Toxic Shock Jock Syndrome


Stirling Newberry has some very interesting ideas why the GOP strategy was working for the last 10-15 years and it is now going wrong.

For years the Democrats were screamingly furious as to why the Republicans could run on the "3G" attack - Guns, Gays and Giveaways - "The gay UN stormtrooper is coming to take your gun and give it to those laaaazy black people." It was even more offensive in practice than my description of it here.

We shouldn't be surprised, the media is a creature of demand, and when the intelligentsia went to cable, and thence the internet - to boutique blogs and underground websites for stock tips, media became, increasingly, targeted at the frustrated plugger, going into work, doing his job, and wondering why he couldn't get ahead. The conservatives told him - his taxes were too high, paying for useless bureaucrats and welfare queens. They'd cut out the waste, and, for nothing, send him a check.

While liberal hacks might fulminate about how "they" could smear us, and liberal wonks worry that "we" didn't have enough think tanks, the real equation was that when people were unhappy, they blamed liberalism and the government. Now, they blame Bush.

This is why Bush is beating the war drums. It is the last issue he has which keeps him from being an untouchable.

What is happening is a revolt of the very "guys on the make" core who spear carried for the Republicans because they thought they could do more, if they were regulated less. In a sense, they are the precursors of the internet attitude - wanting to move up, but finding that the corporate ladder wasn't to their taste... They never wanted government off of people's backs, they wanted the road blocks they felt to moving up removed.

An election strategy has to balance Flipping - getting people to change sides - GOTV - getting out their supporters - and KITV - Keeping in the other side's supporters, or deactivating swing voters who might flip. With each of these there is a cost - and a campaign has to gauge what the most effective combination is.

Flipping is work in politics which has both the best reputation and the worst. The best because it is affirming to persuade the undecided. On the other hand, it requires promising less, it requires selling out on those marginal positions that excite the activist base.
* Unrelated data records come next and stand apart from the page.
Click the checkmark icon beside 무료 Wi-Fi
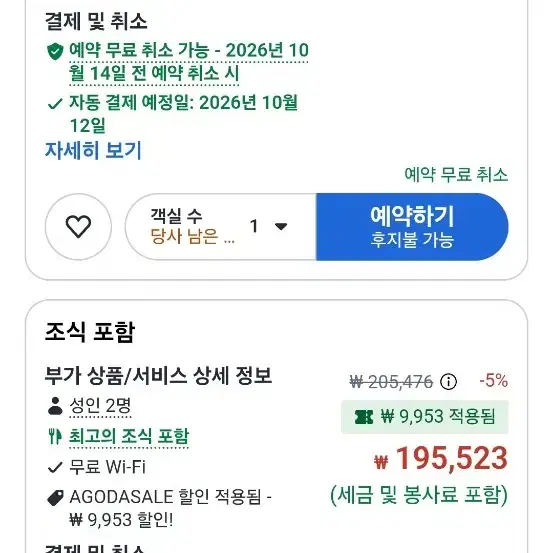 (55, 468)
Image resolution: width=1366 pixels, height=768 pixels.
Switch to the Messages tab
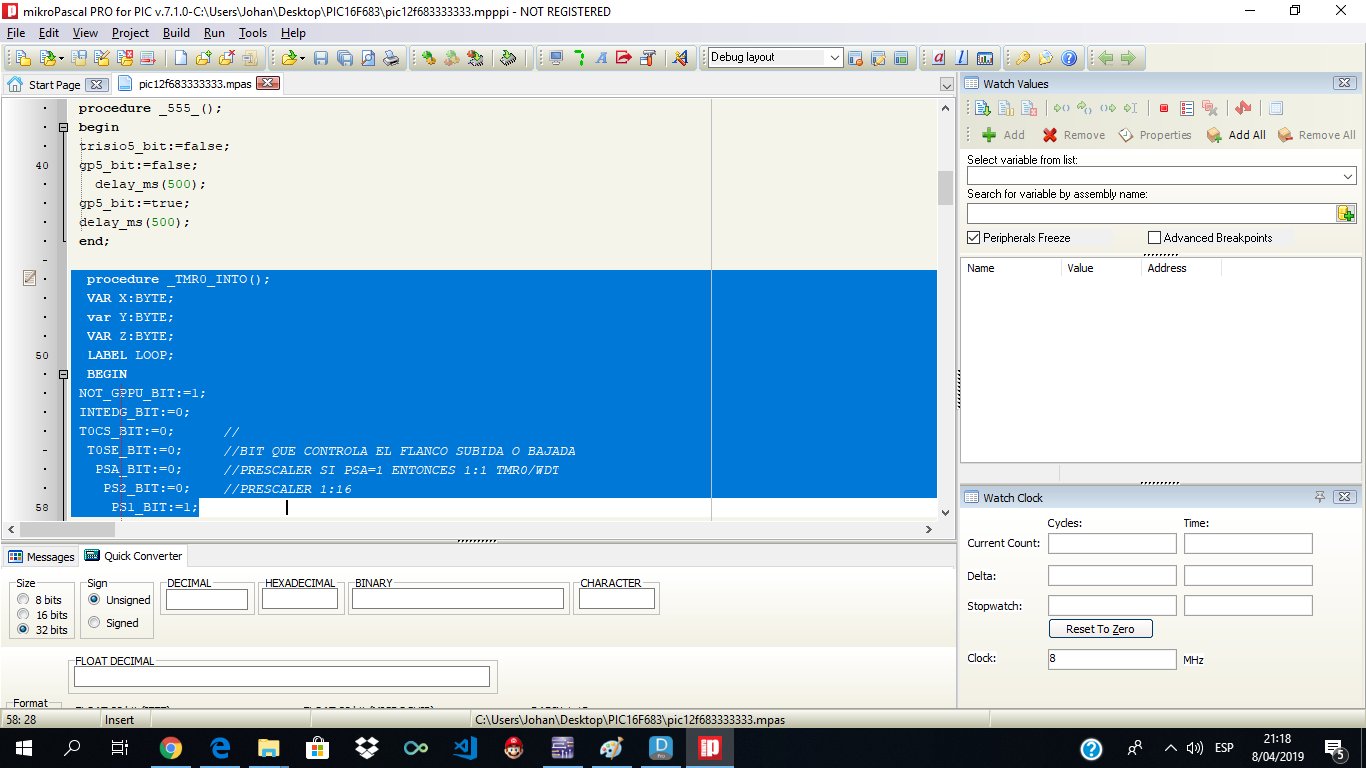[42, 557]
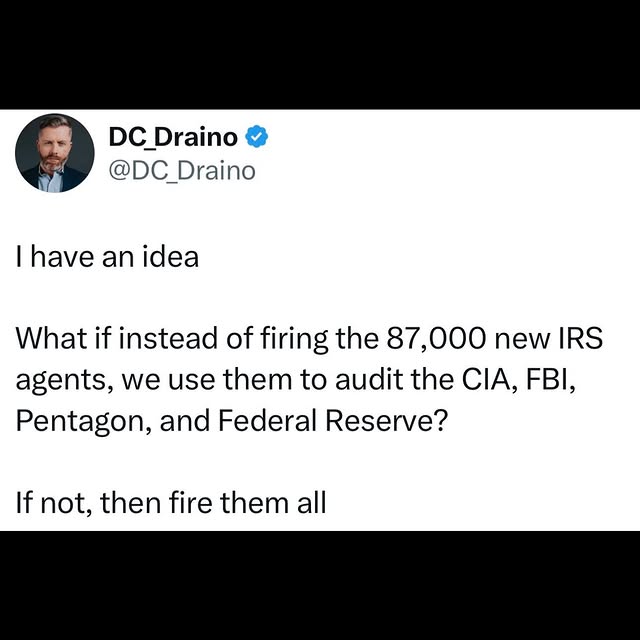Click the black bar above the tweet
640x640 pixels.
pos(320,54)
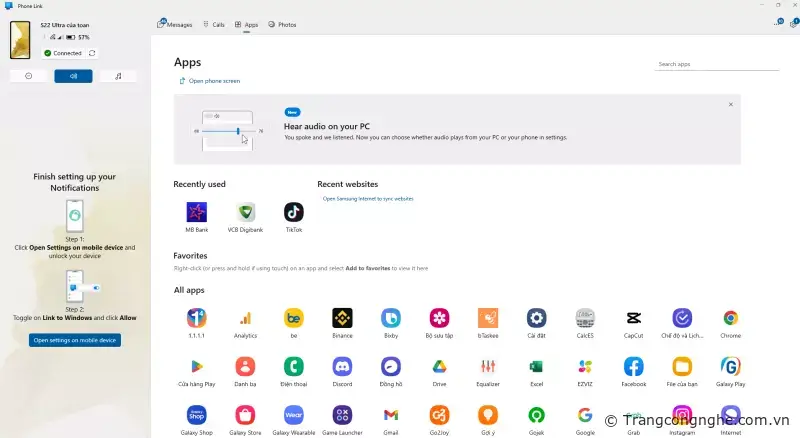Launch VCB Digibank from Recently used
The height and width of the screenshot is (438, 800).
(x=245, y=212)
Keep in the vote is, of course, convincing the other side's supporters that it isn't worth voting. Deactivating swing voters and activists. Paradoxically the more flipping a party does, the more vulnerable to KITV they are - they've promised less and less, and the basic KITV attack is "it doesn't matter, they are all bums."

If you are connected to enough people - one of them will be the right mate for you, have a job, will buy your stuff, will read your blog. A big enough Netropolis, and everyone could find the people they need in their lives.

And connected is what the Republicans don't want, can't do, and their rhetoric of separating and scraping by can't speak to. This is why equal marriage has such resonance - it is about people wanting to be connected, and wanting to be connected to communities as that fundamental unit - the couple - which all communities recognize.

The new politics, being about connection, and about faith in connection - is inherently unRepublican. Or at least, un post-modern Republican.

The reason, you see, that Guns, Gays and Giveaways worked is they struck at the fundamental story, that last line of defense. People yell just as their lie is about to be uncovered, and they scream politically when their last line of defense is threatened. As people came to see that they cannot evade the great waves of globalization and technology - they have come not to believe the rhetoric.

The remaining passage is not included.